Set exercise: Reproduce the lines from the line with "Pause the screen" up to and including the line with "coord(1389,23)", switching "trash icon" to "delete icon" and leaving everything else unchanged.

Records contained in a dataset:
########################################
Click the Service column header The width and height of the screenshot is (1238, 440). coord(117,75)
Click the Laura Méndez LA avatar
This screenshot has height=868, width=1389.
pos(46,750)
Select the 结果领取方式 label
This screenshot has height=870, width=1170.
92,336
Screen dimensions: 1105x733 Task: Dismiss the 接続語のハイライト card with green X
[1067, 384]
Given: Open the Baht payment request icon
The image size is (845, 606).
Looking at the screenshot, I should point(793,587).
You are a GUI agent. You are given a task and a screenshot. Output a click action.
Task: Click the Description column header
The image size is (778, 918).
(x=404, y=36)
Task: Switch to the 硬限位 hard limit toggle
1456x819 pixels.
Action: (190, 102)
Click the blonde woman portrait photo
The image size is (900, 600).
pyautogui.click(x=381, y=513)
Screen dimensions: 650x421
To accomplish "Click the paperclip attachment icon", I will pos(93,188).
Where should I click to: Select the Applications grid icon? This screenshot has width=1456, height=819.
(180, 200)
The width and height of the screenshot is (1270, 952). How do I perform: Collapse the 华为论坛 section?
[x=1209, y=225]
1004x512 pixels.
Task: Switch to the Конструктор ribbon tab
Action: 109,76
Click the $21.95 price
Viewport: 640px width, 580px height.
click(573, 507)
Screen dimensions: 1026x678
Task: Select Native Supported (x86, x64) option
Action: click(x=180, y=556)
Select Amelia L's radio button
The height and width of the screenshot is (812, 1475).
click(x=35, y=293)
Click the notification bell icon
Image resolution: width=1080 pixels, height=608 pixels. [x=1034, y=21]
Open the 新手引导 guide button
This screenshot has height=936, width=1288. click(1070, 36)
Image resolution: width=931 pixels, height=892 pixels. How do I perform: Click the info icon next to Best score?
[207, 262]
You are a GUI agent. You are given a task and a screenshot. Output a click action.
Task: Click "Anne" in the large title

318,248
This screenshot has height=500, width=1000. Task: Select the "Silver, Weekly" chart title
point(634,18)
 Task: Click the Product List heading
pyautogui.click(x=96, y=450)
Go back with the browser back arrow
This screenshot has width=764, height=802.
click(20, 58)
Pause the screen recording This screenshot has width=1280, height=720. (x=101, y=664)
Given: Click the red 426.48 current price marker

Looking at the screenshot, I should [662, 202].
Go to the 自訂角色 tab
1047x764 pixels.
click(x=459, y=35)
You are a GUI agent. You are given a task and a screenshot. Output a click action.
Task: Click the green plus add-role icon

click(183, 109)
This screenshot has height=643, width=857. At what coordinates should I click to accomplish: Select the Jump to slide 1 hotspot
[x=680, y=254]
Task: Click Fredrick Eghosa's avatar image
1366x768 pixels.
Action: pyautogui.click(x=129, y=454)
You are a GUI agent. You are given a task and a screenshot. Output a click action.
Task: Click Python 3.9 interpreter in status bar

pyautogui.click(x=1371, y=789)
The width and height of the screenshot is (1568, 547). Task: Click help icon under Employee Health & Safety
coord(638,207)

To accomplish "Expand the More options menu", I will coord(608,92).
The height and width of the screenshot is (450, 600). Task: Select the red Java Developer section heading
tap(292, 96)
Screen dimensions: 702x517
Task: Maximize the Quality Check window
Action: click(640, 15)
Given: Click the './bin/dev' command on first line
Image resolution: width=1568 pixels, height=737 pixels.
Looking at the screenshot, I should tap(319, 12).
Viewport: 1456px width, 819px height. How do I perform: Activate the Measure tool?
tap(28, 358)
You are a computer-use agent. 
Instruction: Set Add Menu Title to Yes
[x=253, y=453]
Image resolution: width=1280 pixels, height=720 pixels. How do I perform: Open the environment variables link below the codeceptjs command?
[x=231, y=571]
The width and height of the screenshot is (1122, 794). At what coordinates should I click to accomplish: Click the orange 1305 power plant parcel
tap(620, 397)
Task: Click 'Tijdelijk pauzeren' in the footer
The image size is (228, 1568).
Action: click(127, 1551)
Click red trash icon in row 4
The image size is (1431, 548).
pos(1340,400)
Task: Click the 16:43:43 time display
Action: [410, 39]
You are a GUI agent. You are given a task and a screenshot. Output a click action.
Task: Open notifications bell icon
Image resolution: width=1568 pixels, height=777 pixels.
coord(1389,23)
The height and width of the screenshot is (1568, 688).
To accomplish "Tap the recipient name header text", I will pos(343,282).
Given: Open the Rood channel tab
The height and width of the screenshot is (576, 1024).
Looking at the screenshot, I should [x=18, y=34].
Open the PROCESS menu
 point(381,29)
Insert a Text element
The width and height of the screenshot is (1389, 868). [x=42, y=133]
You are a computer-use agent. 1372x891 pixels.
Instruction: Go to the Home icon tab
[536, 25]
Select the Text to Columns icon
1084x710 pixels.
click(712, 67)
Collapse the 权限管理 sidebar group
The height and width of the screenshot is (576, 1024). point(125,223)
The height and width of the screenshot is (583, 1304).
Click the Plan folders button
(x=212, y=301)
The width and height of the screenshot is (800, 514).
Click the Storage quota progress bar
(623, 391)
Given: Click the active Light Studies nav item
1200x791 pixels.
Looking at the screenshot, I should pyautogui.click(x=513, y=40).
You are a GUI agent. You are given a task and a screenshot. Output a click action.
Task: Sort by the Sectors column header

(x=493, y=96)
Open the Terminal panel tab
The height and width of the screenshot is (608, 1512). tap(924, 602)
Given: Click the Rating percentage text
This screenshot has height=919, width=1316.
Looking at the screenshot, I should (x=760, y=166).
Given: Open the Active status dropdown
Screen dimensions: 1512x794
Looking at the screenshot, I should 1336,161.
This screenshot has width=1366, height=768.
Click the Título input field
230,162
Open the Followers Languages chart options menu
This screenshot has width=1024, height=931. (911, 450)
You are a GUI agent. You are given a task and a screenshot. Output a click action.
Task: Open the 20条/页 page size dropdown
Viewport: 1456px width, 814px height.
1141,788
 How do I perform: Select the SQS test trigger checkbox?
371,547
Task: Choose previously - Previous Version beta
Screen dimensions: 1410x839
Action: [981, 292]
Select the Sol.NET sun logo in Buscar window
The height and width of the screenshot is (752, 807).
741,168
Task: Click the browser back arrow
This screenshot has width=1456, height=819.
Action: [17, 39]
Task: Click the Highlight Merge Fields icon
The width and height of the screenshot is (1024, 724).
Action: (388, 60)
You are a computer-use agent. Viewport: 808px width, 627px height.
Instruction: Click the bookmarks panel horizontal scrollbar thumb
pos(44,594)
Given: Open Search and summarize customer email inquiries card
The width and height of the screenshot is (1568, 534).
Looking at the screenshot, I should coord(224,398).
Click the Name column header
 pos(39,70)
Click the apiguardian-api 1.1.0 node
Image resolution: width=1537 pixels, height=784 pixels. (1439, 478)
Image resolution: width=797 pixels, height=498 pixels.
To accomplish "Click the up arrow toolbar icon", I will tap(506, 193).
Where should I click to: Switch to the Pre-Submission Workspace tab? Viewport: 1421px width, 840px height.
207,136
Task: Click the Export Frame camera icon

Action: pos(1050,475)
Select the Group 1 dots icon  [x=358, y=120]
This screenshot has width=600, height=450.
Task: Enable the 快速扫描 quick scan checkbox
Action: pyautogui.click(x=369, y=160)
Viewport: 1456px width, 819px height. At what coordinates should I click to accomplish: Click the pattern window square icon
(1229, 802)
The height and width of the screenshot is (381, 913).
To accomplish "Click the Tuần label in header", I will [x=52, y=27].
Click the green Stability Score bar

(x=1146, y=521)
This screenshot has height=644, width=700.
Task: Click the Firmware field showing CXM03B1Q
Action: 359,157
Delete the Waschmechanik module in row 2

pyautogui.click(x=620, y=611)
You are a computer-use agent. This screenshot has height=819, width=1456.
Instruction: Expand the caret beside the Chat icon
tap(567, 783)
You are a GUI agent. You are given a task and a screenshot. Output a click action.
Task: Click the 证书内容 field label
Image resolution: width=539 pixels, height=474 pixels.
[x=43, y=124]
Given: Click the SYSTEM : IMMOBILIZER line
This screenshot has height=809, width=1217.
########################################
Solved problem:
Pause the screen recording This screenshot has width=1280, height=720. (x=101, y=664)
Given: Click the red 426.48 current price marker

Looking at the screenshot, I should [662, 202].
Go to the 自訂角色 tab
1047x764 pixels.
click(x=459, y=35)
You are a GUI agent. You are given a task and a screenshot. Output a click action.
Task: Click the green plus add-role icon

click(183, 109)
This screenshot has height=643, width=857. At what coordinates should I click to accomplish: Select the Jump to slide 1 hotspot
[x=680, y=254]
Task: Click Fredrick Eghosa's avatar image
1366x768 pixels.
Action: pyautogui.click(x=129, y=454)
You are a GUI agent. You are given a task and a screenshot. Output a click action.
Task: Click Python 3.9 interpreter in status bar

pyautogui.click(x=1371, y=789)
The width and height of the screenshot is (1568, 547). Task: Click help icon under Employee Health & Safety
coord(638,207)

To accomplish "Expand the More options menu", I will coord(608,92).
The height and width of the screenshot is (450, 600). Task: Select the red Java Developer section heading
tap(292, 96)
Screen dimensions: 702x517
Task: Maximize the Quality Check window
Action: click(640, 15)
Given: Click the './bin/dev' command on first line
Image resolution: width=1568 pixels, height=737 pixels.
Looking at the screenshot, I should tap(319, 12).
Viewport: 1456px width, 819px height. How do I perform: Activate the Measure tool?
tap(28, 358)
You are a computer-use agent. 
Instruction: Set Add Menu Title to Yes
[x=253, y=453]
Image resolution: width=1280 pixels, height=720 pixels. How do I perform: Open the environment variables link below the codeceptjs command?
[x=231, y=571]
The width and height of the screenshot is (1122, 794). At what coordinates should I click to accomplish: Click the orange 1305 power plant parcel
tap(620, 397)
Task: Click 'Tijdelijk pauzeren' in the footer
The image size is (228, 1568).
Action: click(127, 1551)
Click red delete icon in row 4
The image size is (1431, 548).
pos(1340,400)
Task: Click the 16:43:43 time display
Action: [410, 39]
You are a GUI agent. You are given a task and a screenshot. Output a click action.
Task: Open notifications bell icon
Image resolution: width=1568 pixels, height=777 pixels.
coord(1389,23)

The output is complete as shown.